MATERIAL PROVIDED ->
+---+
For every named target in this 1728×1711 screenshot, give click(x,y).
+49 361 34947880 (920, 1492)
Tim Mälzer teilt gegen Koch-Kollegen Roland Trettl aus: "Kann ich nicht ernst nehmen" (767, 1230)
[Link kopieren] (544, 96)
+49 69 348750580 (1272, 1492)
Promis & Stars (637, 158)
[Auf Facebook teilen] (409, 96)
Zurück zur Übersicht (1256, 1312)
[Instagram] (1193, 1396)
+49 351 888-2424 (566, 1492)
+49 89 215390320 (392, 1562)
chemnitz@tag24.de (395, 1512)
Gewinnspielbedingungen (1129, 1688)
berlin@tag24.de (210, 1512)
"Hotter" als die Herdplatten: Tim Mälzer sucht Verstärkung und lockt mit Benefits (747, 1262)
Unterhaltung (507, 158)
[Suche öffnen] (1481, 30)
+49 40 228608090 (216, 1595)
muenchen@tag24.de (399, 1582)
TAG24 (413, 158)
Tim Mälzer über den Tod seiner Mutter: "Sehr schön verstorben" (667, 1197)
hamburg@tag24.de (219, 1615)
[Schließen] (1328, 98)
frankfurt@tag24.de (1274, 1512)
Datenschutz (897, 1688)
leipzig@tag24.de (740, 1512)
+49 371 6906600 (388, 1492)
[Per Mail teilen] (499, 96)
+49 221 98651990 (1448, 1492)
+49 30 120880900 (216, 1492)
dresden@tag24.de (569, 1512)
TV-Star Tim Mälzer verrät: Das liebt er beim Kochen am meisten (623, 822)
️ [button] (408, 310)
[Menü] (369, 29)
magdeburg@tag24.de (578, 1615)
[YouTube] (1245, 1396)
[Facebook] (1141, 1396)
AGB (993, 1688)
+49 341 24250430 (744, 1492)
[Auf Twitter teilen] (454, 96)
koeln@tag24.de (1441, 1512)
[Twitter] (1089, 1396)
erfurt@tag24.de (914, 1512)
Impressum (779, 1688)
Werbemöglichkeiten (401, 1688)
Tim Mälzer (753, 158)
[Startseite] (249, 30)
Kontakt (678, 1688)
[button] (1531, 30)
+---+
TRY IT ->
Your output must contain exactly the lines from the one containing "koeln@tag24.de (1441, 1512)" to the final line of the data above, and no other text.

SOLUTION TO THIS EXERCISE ->
koeln@tag24.de (1441, 1512)
[Twitter] (1089, 1396)
erfurt@tag24.de (914, 1512)
Impressum (779, 1688)
Werbemöglichkeiten (401, 1688)
Tim Mälzer (753, 158)
[Startseite] (249, 30)
Kontakt (678, 1688)
[button] (1531, 30)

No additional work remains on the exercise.